Open-Sourcing Bit: Exploring Large-Scale Pre-Training for Computer Vision

lsb · on May 22, 2020

I've been going through the fast.ai course, and pre-training is like witchcraft, it's so spookily effective.

You can take a 15MB mobilenet model, add a layer at the end, fine tune with half a dozen examples of a few different image classes (in a few minutes on a consumer grade laptop), and recognize lots of different examples in real time with a web app reading continuously from a webcam.

The advances made in Computer Vision in the last ten years are mind blowing.

ricklamers · on May 22, 2020

Interesting experiments. Too bad they're not releasing the JFT pretrained models. I guess the cutoff point of what's too valuable to share has been reached.

gwern · on May 22, 2020

GB has been pretty good about releasing models (especially compared to, say, DeepMind), such as EfficientNet.

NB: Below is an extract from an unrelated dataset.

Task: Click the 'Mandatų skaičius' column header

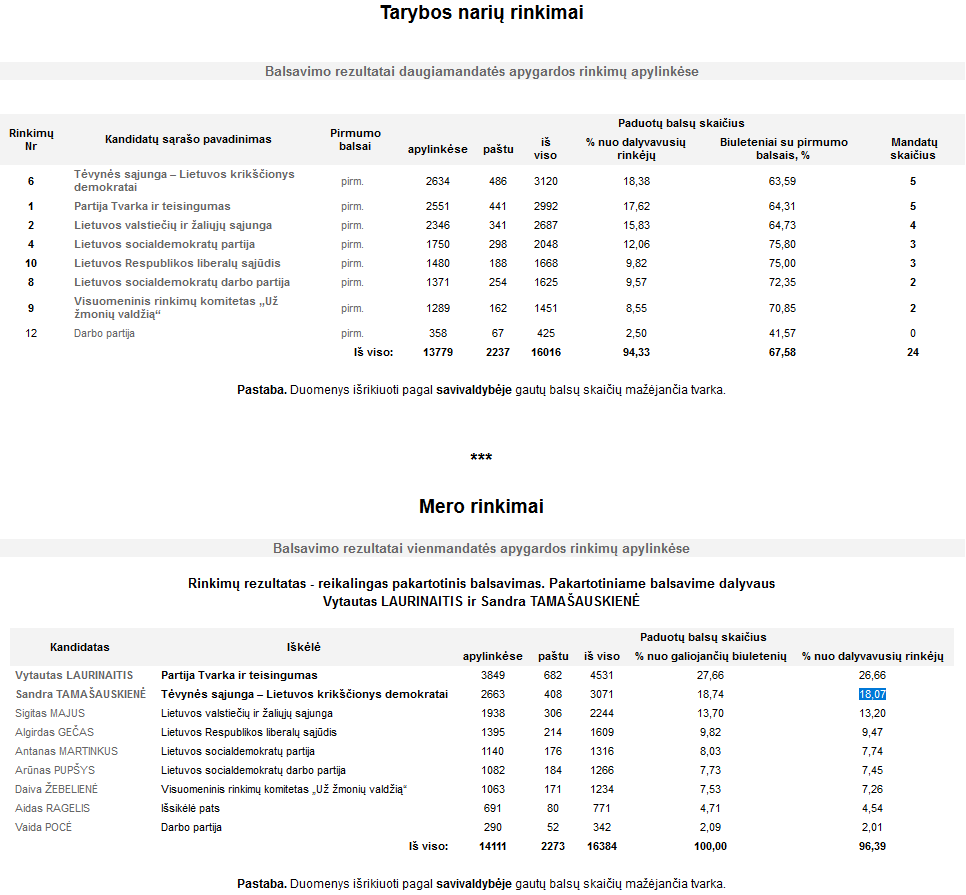Action: (x=913, y=149)
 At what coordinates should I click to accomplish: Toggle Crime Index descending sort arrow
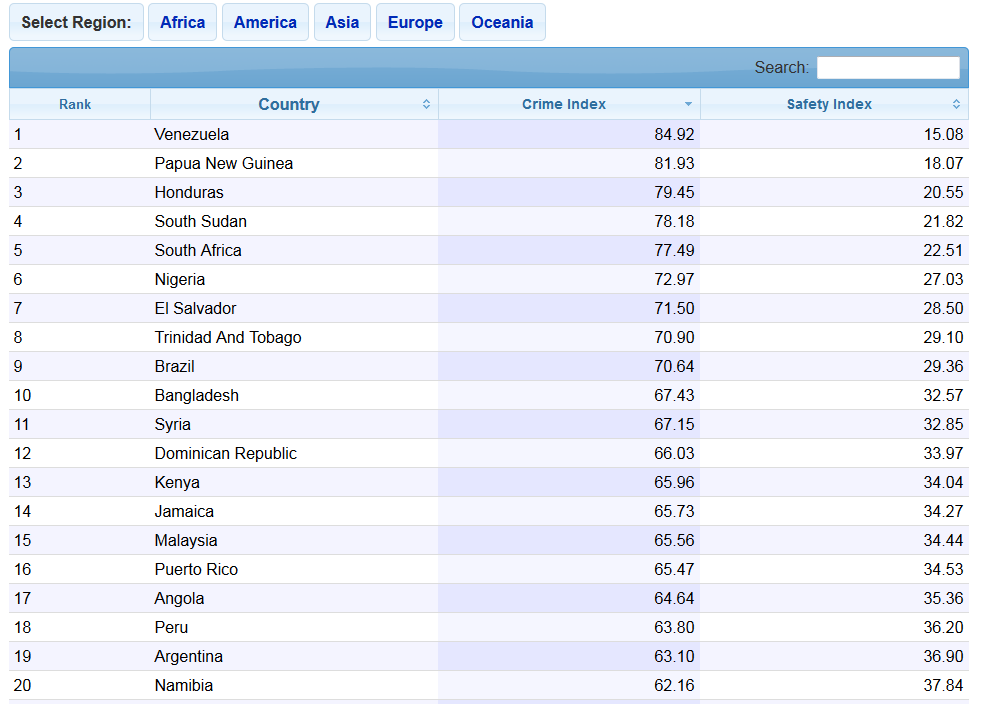pyautogui.click(x=688, y=104)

JFT is the exception. I find JFT interesting so I pay close attention to anything using it, and as far as I've noticed, no model has ever been released based on JFT, going back to 2015 at least when it was much smaller. It's always either held back or the released model is based on public datasets (eg BigGAN - released G was on ImageNet though the paper notes that the JFT BigGAN completely avoided divergence problems, which is very interesting). I've wondered if legal/copyright issues block any release: there's always someone who tries to argue that a model is a derived work, and nothing in the JFT-300M papers mentions having licenses covering public redistribution.

jcjohns · on May 22, 2020

I don't think Google has ever released models trained on JFT. But if you're interested in large-scale vision models, you can check out these models from Facebook trained on 940M Instagram images (several times bigger than JFT!)

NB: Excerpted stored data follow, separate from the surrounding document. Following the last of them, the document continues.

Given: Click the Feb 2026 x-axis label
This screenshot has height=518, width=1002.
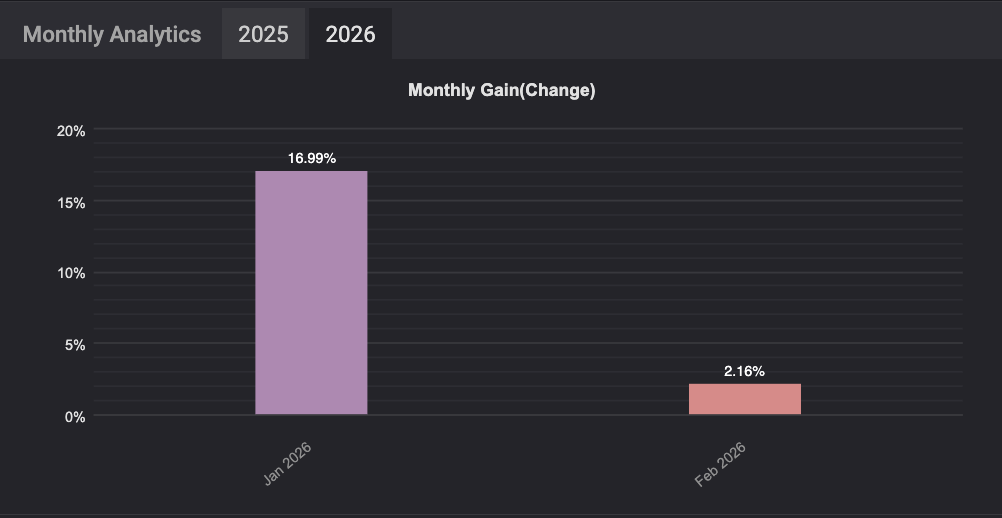Looking at the screenshot, I should pos(720,464).
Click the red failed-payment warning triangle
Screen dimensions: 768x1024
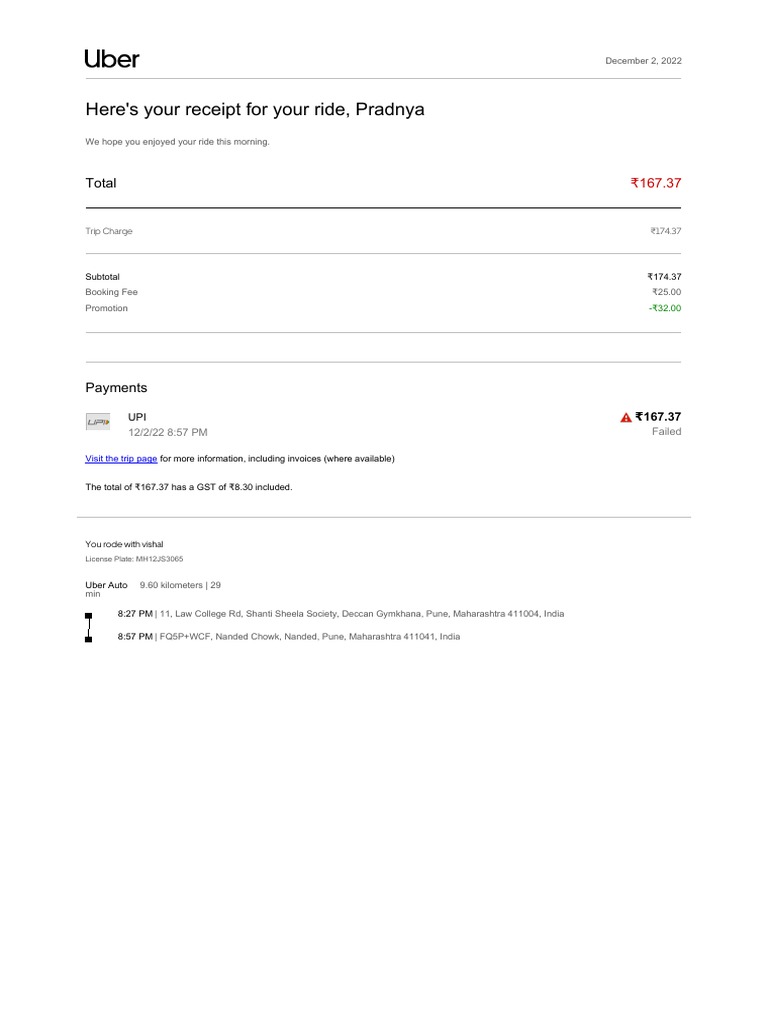626,417
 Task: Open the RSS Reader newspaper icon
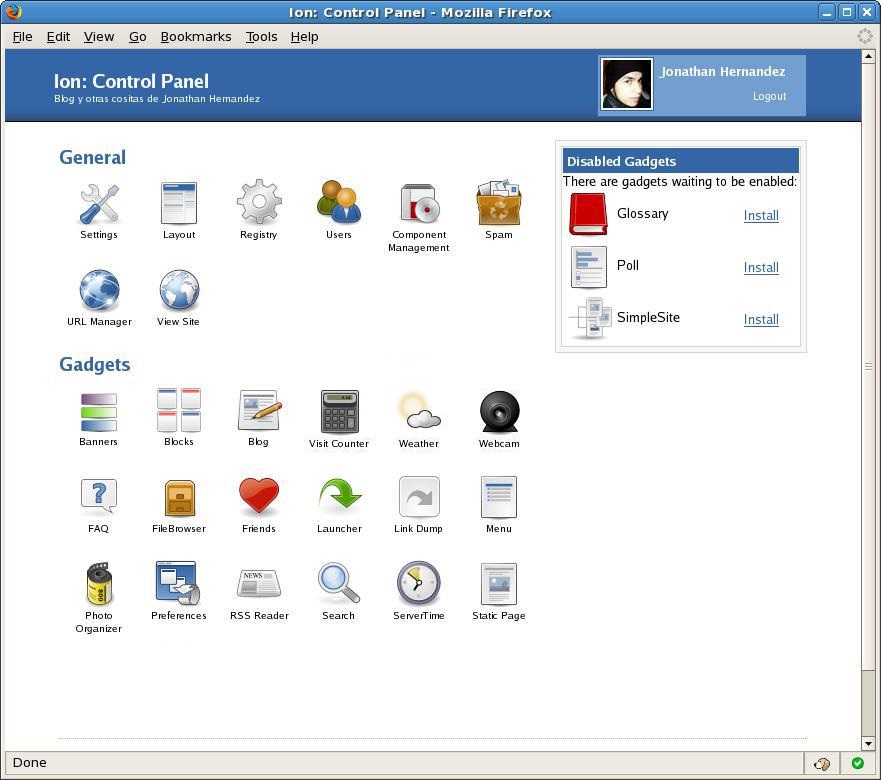259,584
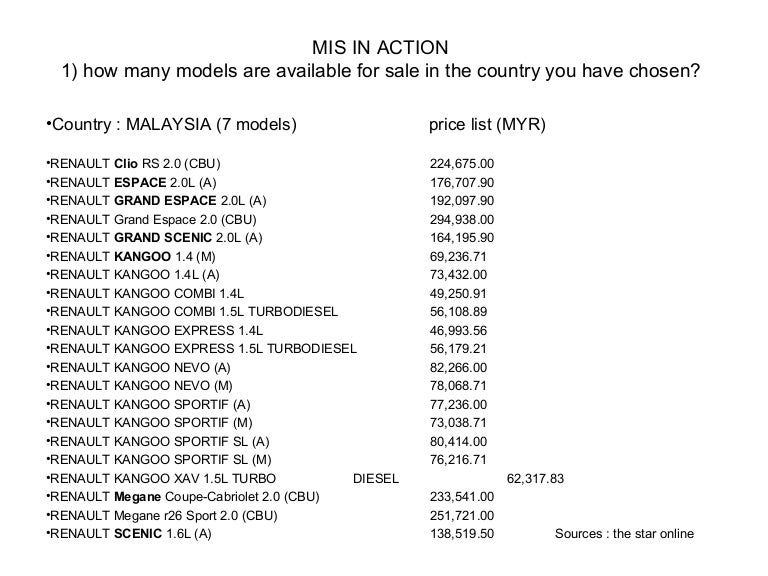The width and height of the screenshot is (768, 576).
Task: Click the RENAULT ESPACE 2.0L (A) entry
Action: pos(131,182)
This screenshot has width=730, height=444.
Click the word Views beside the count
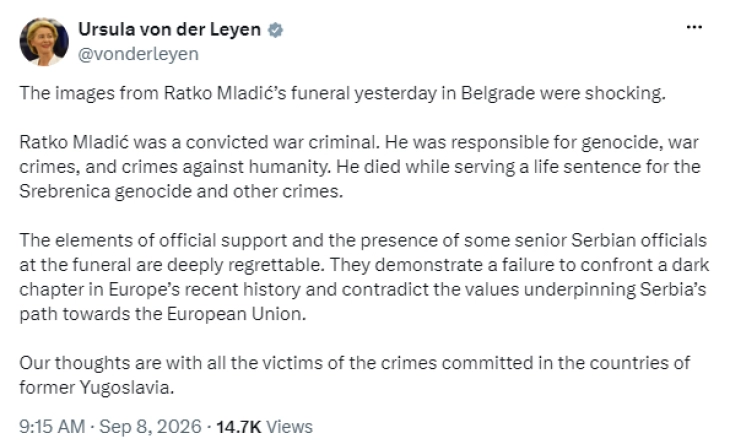pyautogui.click(x=289, y=426)
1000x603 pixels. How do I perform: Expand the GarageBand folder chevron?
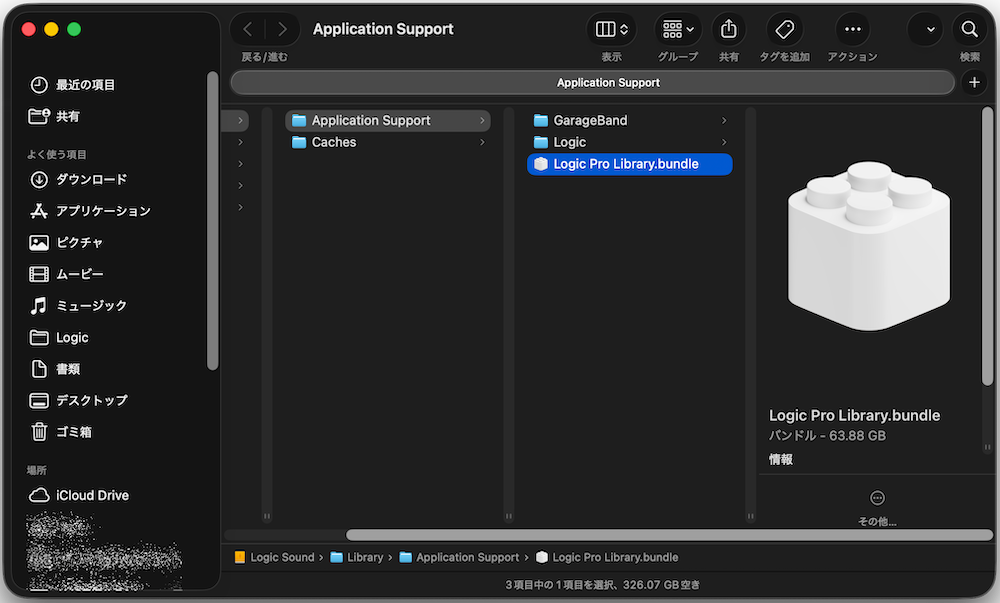pyautogui.click(x=723, y=119)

https://github.com/facebookresearch/WSL-Images

londons_explore · on May 21, 2020

No comments, probably because everyone is trying to fire up the demo code in colab and trying to make "whose dick is it?" classifiers...

fxtentacle · on May 21, 2020

Well for my humble needs, the first layers of a pretrained VGG16 were already good enough, so I have little use for yet another even more resource hungry visual encoder.